Romesh Bhandari (29 March 1928 – 7 September 2013) was an Indian Foreign Secretary, former Lieutenant Governor of Delhi, Andaman and Nicobar Islands, and former governor of Tripura, Goa and Uttar Pradesh.

Career
Bhandari was born in Lahore, present day Pakistan, to Amar Nath Bhandari, a Punjab High Court Judge who was part of bench which decided Gandhi Assassination case.

He joined the Indian Foreign Service (IFS) in 1950 as the Vice-Consul at the consulate in New York. He was minister in the Indian Embassy at Moscow from 1970 to 1971. He was the ambassador to Thailand and Permanent Representative to UN Economic Commission for Asia and the Far East from 1971 to 1974 and ambassador to Iraq from 1974 to 1976. He then returned to the Ministry of External Affairs as Additional Secretary from February 1977 to July 1979. He was promoted as Secretary on 1 August 1979 and was appointed Foreign Secretary on 1 February 1985. He retired from service on 31 March 1986.
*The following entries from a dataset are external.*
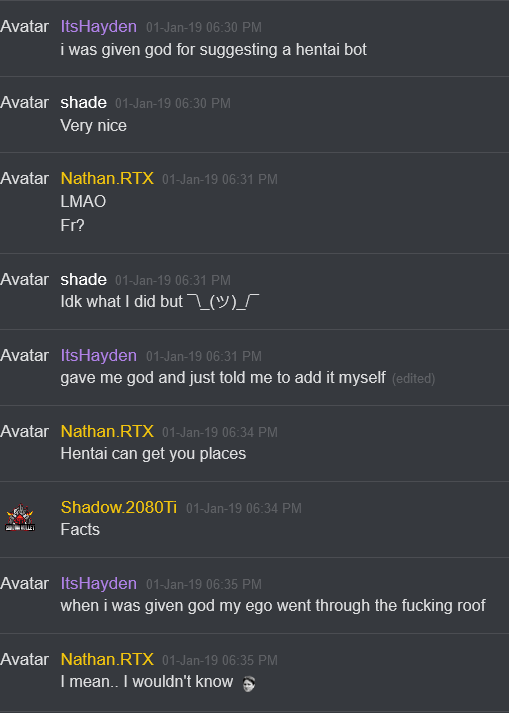Click the avatar placeholder beside the last Nathan.RTX message
Screen dimensions: 509x713
[25, 659]
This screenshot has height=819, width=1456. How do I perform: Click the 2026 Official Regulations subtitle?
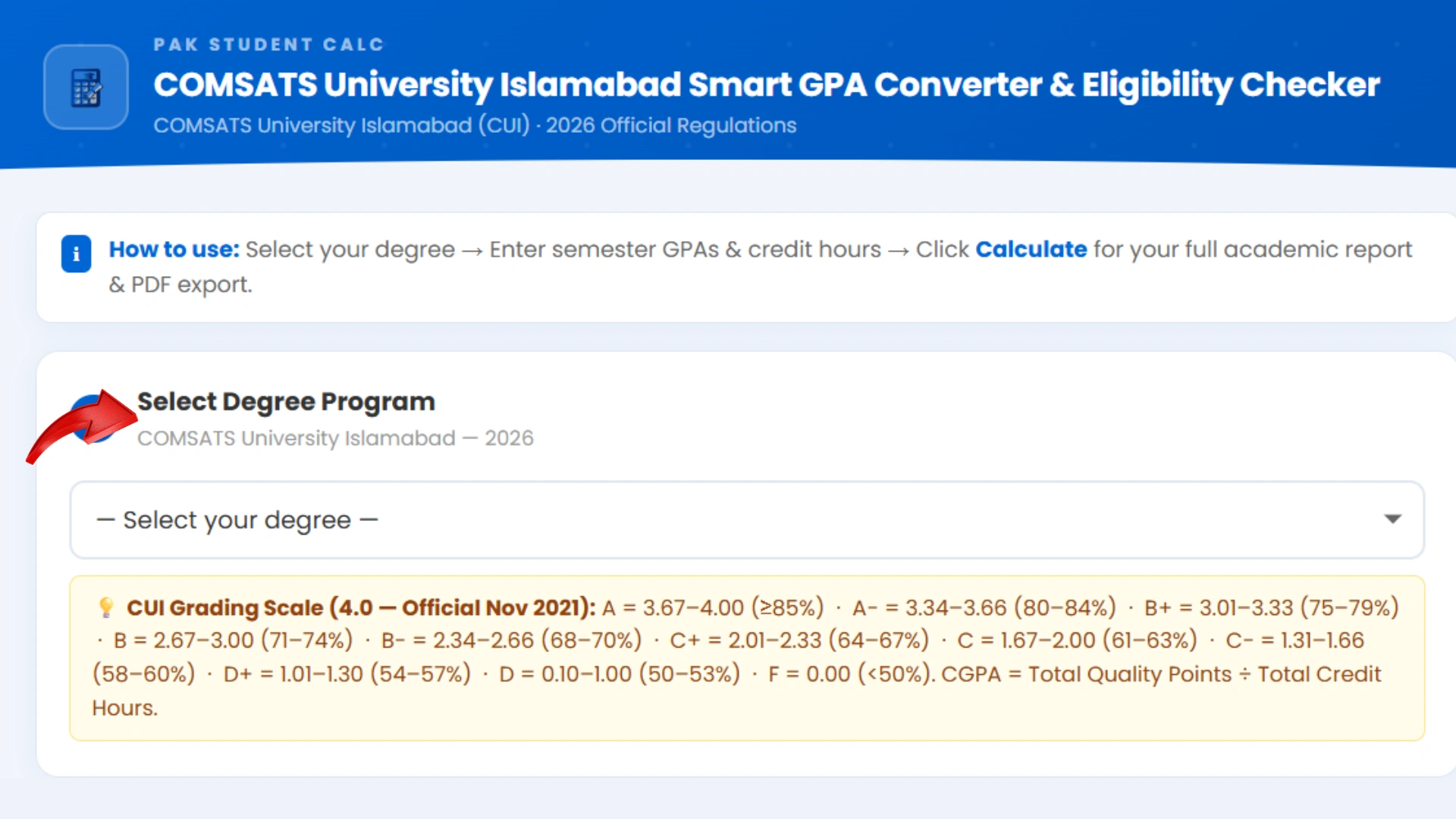coord(475,125)
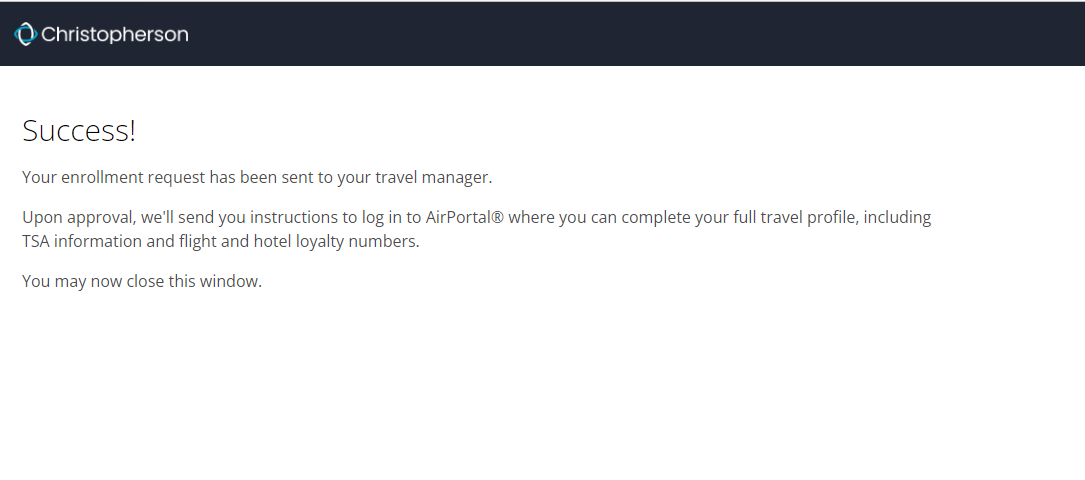This screenshot has height=480, width=1085.
Task: Click the Christopherson teal logo icon
Action: tap(26, 34)
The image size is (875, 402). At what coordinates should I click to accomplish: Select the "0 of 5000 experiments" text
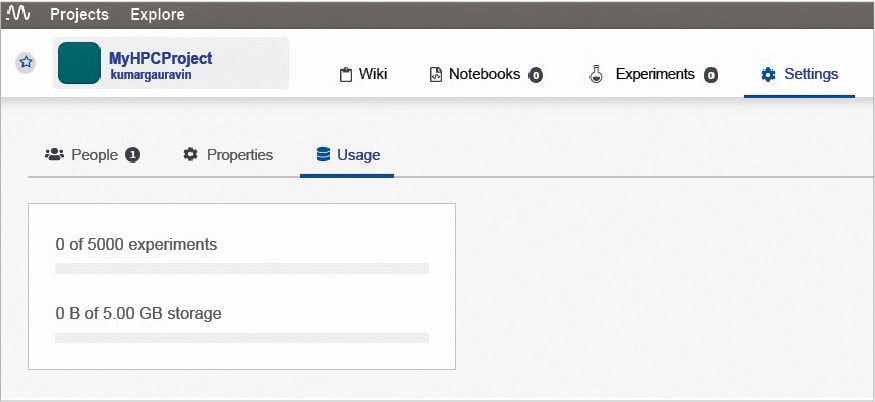[136, 244]
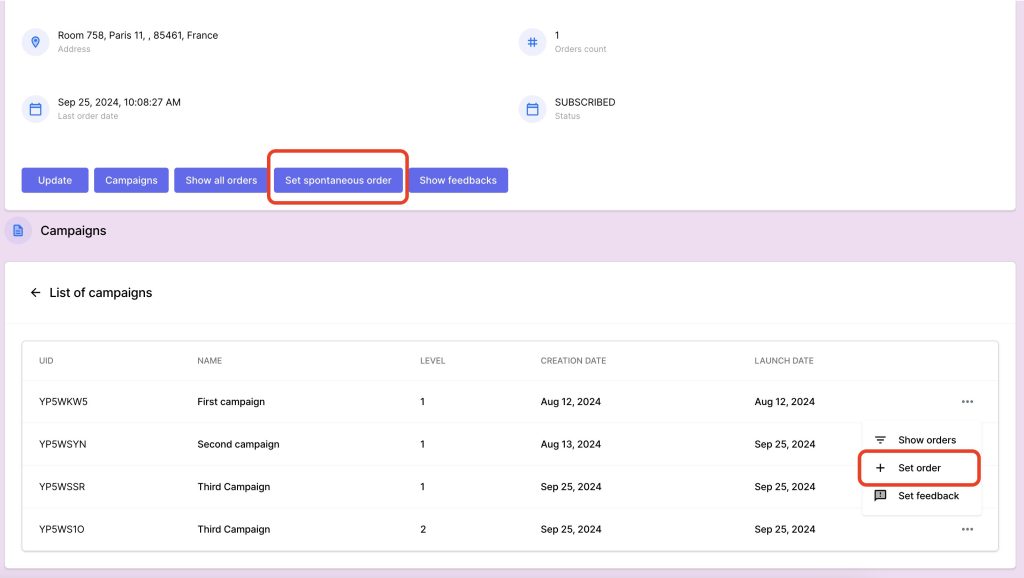This screenshot has width=1024, height=578.
Task: Click the speech bubble icon beside Set feedback
Action: [880, 496]
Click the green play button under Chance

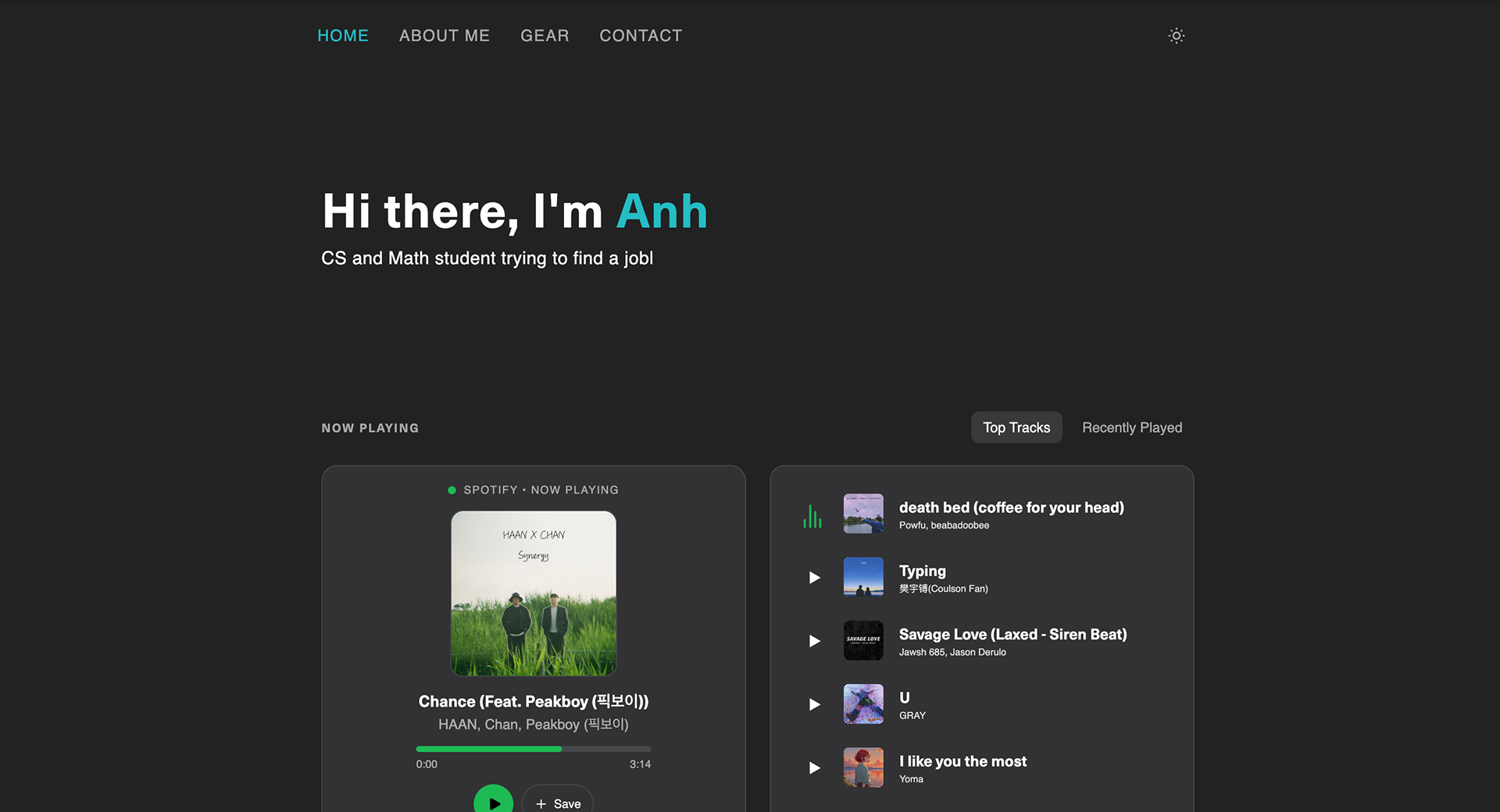(494, 801)
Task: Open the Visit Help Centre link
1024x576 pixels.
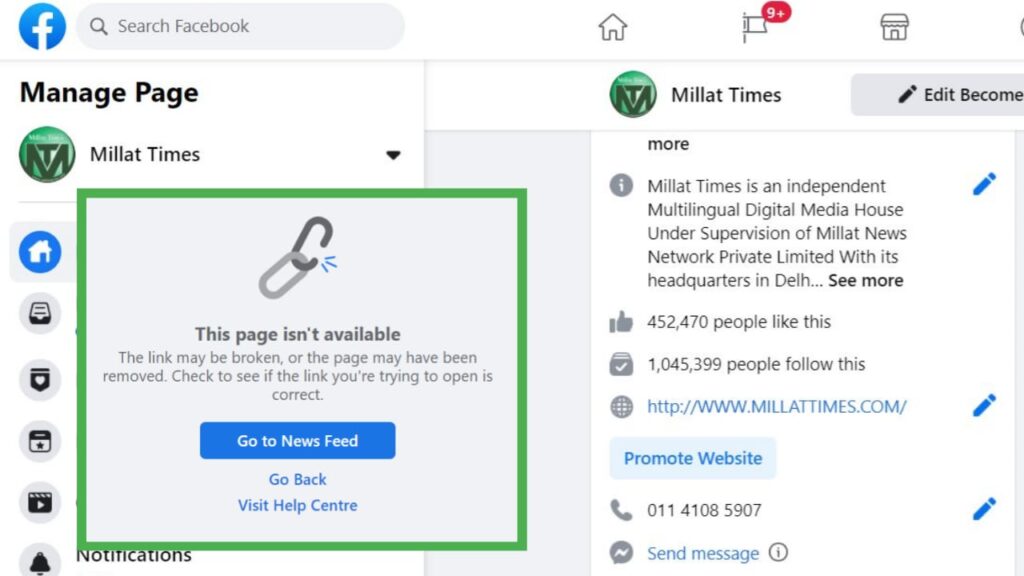Action: [x=297, y=505]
He has the unique distinction of bringing back to India, hijackers of an Indian Airlines Aircraft from Dubai in 1984.

He was the Lieutenant Governor of Delhi from 4 August 1988 to December 1989 and of Andaman and Nicobar islands from December 1989 to 24 February 1990. 
He was the governor of Tripura from 15 August 1993 to 15 June 1995, governor of Goa from 16 June 1995 to 18 July 1996 and governor of Uttar Pradesh from 19 July 1996 to 17 March 1998.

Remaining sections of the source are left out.